自分が優秀であること、価値があることは前提として(そうあるための努力は怠らず、でないと自分が要らなくなってしまう)、チームにも意識を伸ばして走っていきたいと思う。
ディスカッションの質
今のチームは定期的に集まって勉強会をしている。テーマは色々あるのだけど、それぞれの講師がそれぞれの分野のプロフェッショナルだし集まる人間もコンサルタントで日々プロジェクトで格闘してる集団なのでとても面白い。
ディープな内容になってくると理解に少々の時間を要することもあるが基本的に全員が理解・レスポンスが早い。そして当たり前だけどそれぞれの意見にはそれぞれのロジックが通っていて前提に関する議論であり、その置き方に関する議論であり、勿論ロジックそのものの議論、ファクトの解釈の仕方の議論、そもそものケースに関する議論、というように盛り上がるポイントは無数にある。
そんな中で切れるのはやはりパートナーだったりするのだけど、彼がまた面白い。切れ味や自分の意見におけるケースの解釈の仕方、前提の置き方、ロジックの組み立て方、いずれもシンプルに鋭いところをついているのだけど、他人の意見に対するリアクションがしなやかなのだ。
ディスカッションのレベルを3つに分けると大体次の3つになる。
・相手の話が構造的に理解できないし、自分の意見を構造的に話せない
・相手の意見は構造的に理解できないけど、自分の意見は構造的に主張できる
・相手の意見を構造的に理解できるし、自分の意見を構造的に話せる
彼は3つ目。更にいえば相手が意図していない背景や構造も自分の中で組み立てて解釈し、相手の意見の良し悪しを逆に相手に教えてあげながら自分の考えをキチンと主張するのだ(基本的に自分に素直なので、あまりに意味が分からない場合は一蹴(たまに無視?さえ)するのだけども(苦笑))。
コンサルタント(特に若手-中堅)には2つ目で満足している人間が案外多いように見える。クライアント相手であれば3つめの段階にとどまろうと努めるのだけど仲間内でのディスカッションとなった途端に2つ目になるパターン。

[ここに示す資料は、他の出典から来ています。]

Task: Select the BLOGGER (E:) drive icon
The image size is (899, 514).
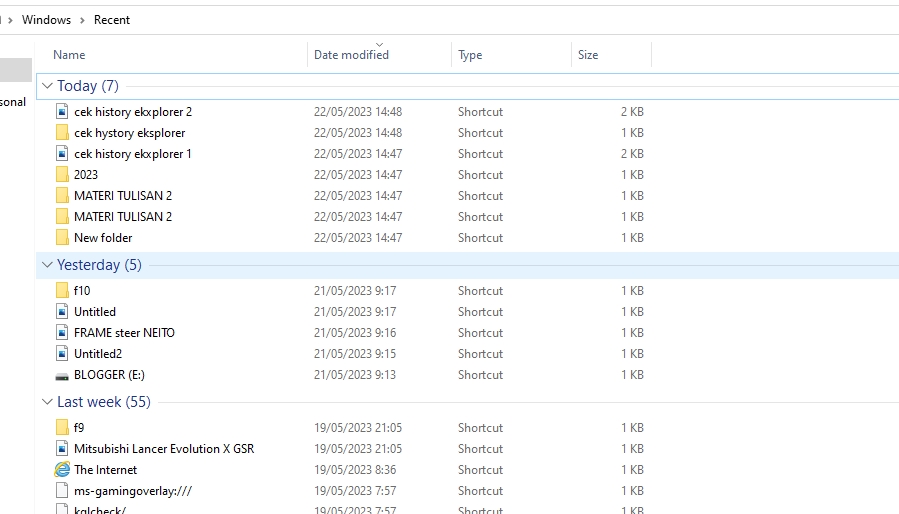Action: tap(62, 375)
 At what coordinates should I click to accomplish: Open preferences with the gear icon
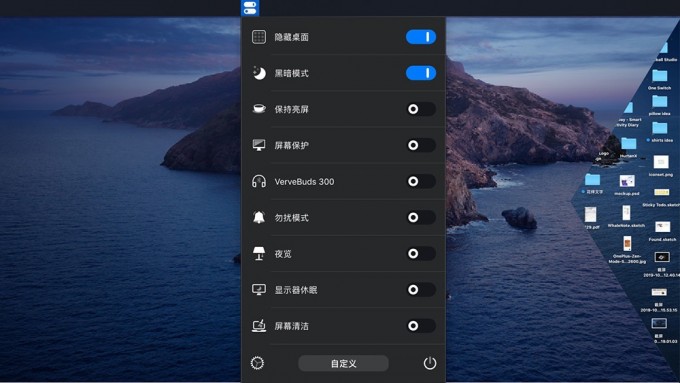point(257,363)
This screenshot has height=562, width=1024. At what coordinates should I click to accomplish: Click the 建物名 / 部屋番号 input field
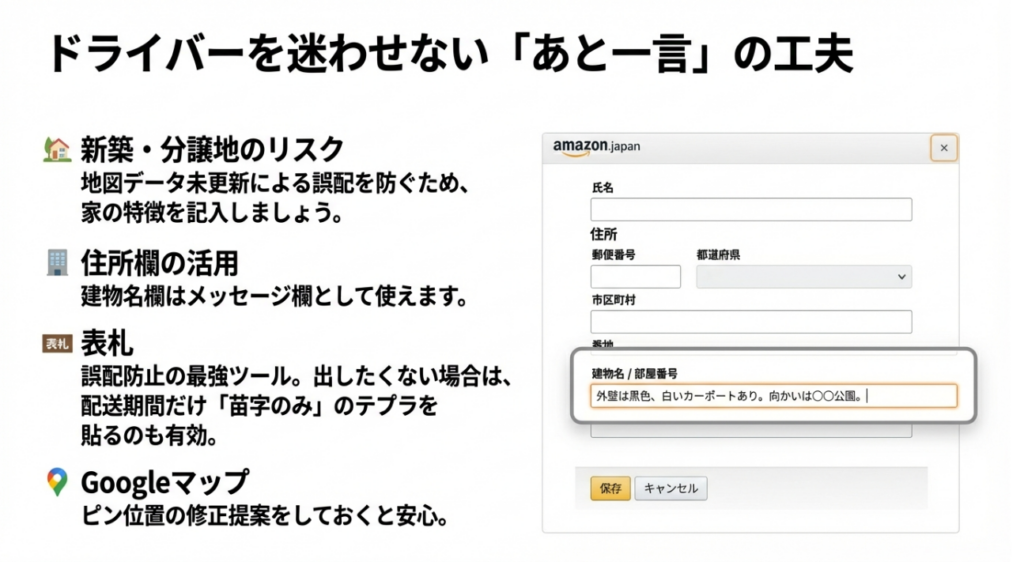(x=773, y=396)
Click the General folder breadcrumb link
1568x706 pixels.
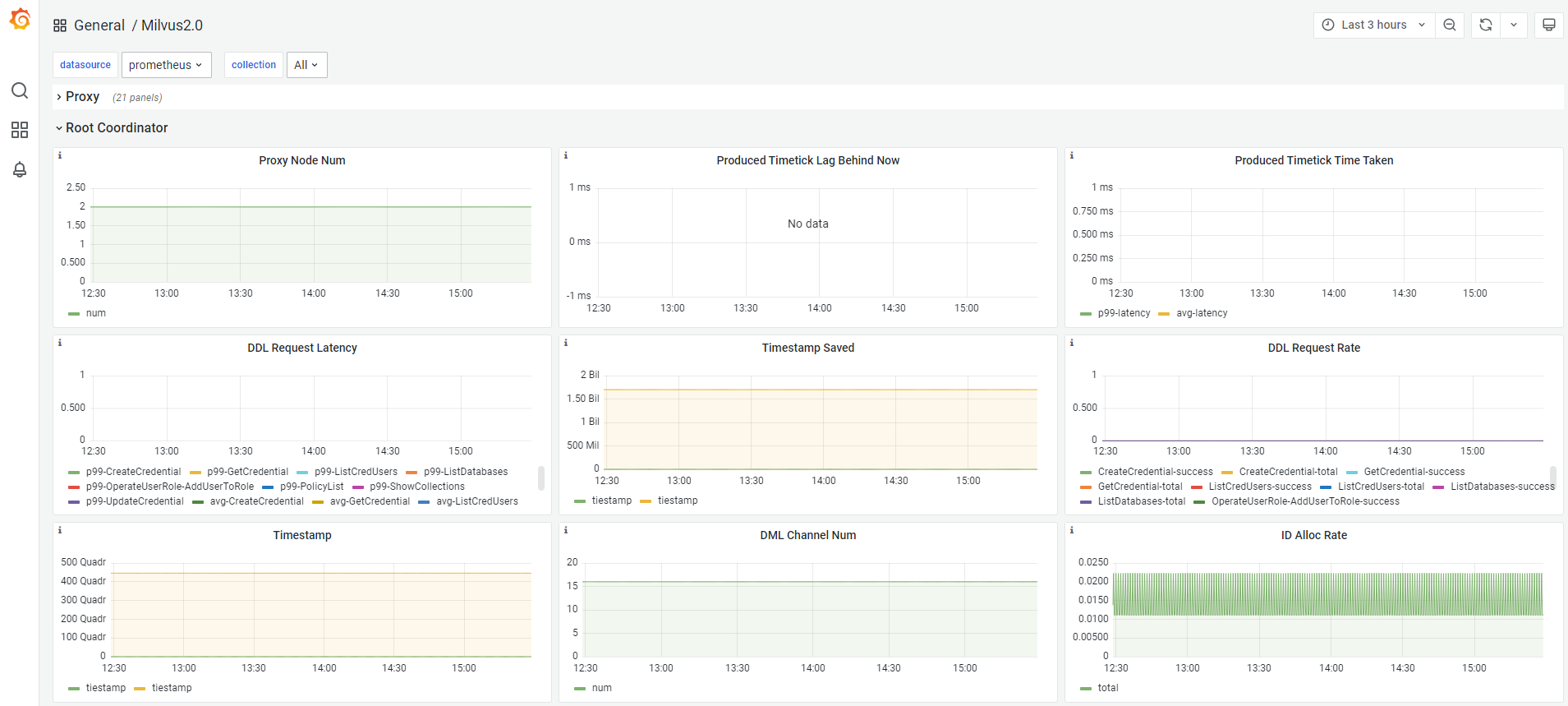99,25
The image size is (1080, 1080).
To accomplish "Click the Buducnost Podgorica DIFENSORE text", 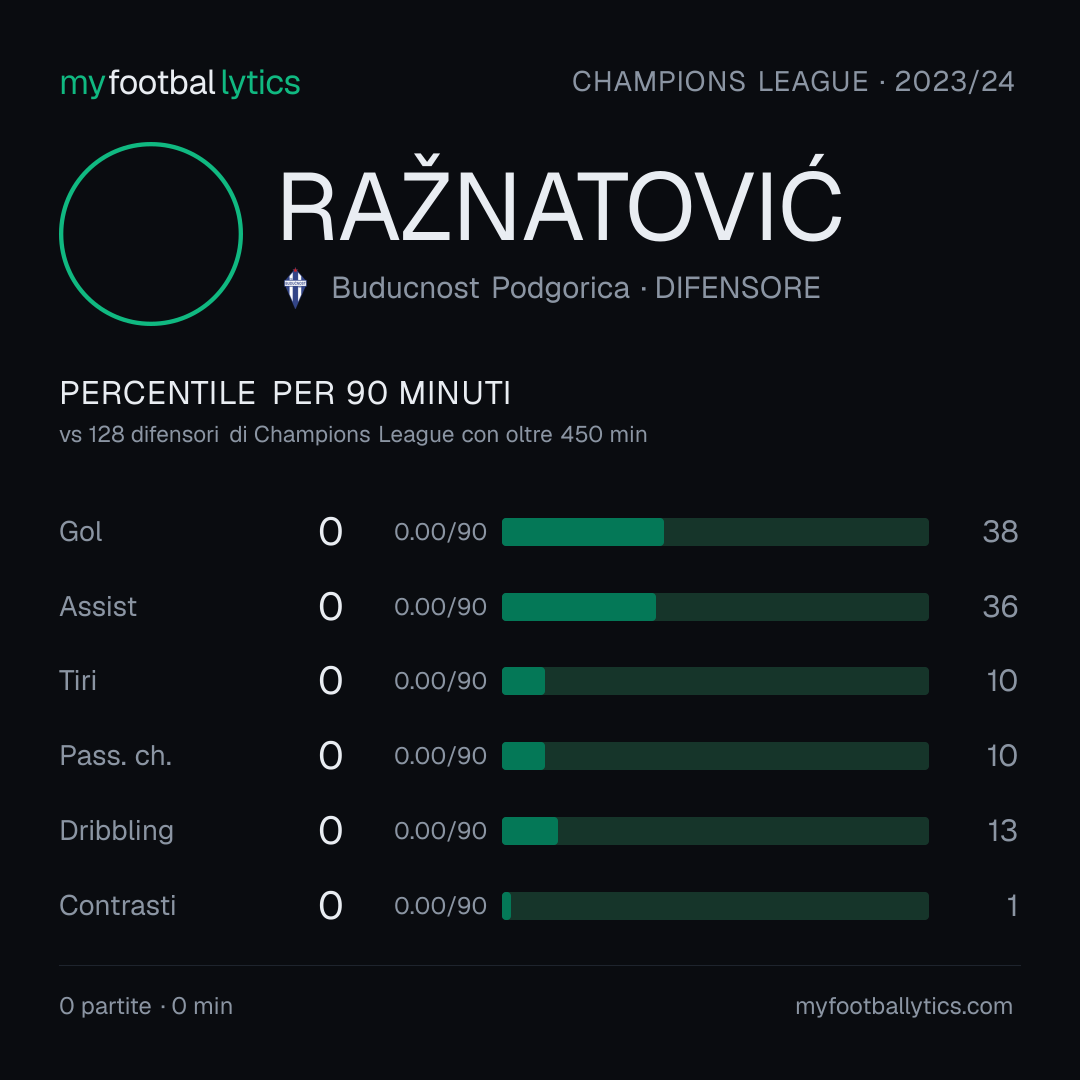I will [x=576, y=289].
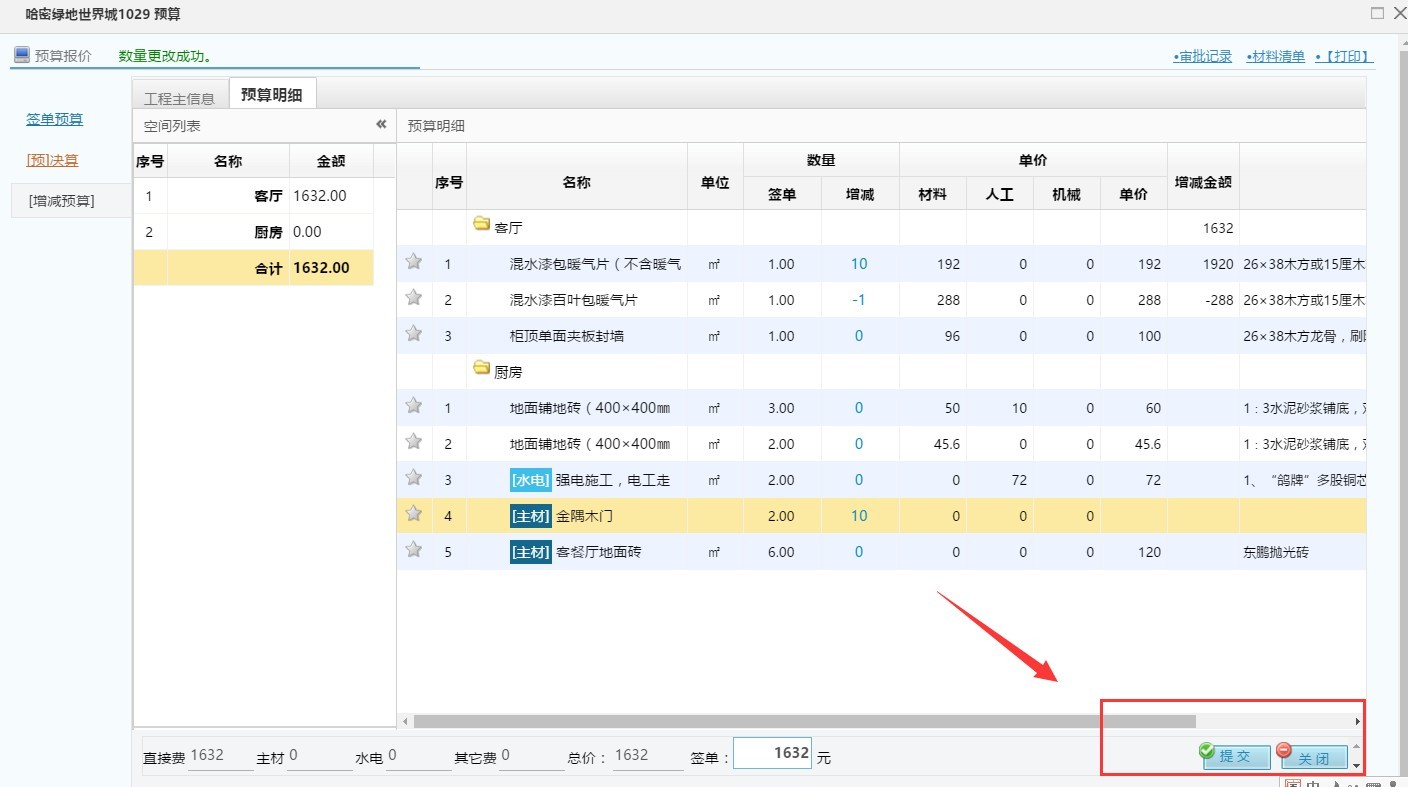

表面上の相手のエラーをついて、あとは自分の主張一辺倒になるパターンだ。
コンサルタントである以上、構造的にものを考えられない・話せないというのは致命的なのだけど、勿論ロジックだけがコンサルタントとしての武器ではない、これは犬の躾みたいなものだ。中には躾はなってないけど嗅覚が優れているものもいればその他様々な長所をもっている人間もいる。また多くの場合組み立てるロジックの違いは、目的の置き方の違い、状況の解釈の違い、前提の置き方の違いに拠っている。
そんな中でロジックが通ってる/通ってないというレイヤーでディスカッションをするというのはあまりに勿体無い。ましてや相手のロジックが自分の中で通らないだけで耳をふさいでしまうというのは多様なチームである価値を毀損している。そもそもに立ち返ってディスカッションし、更に価値を付加する機会を放棄している。
パートナーのしなやかなさばき(根元にあるのは純粋な知的好奇心かな)をみて、自分も時折つい忘れてしまいがちな、相手の意見をしっかり理解する、自分から価値をみつけにいく姿勢の大切さを改めて思い出した。その姿勢がディスカッションの質を高めるし、なによりチームの力を高めるのではないかと思う。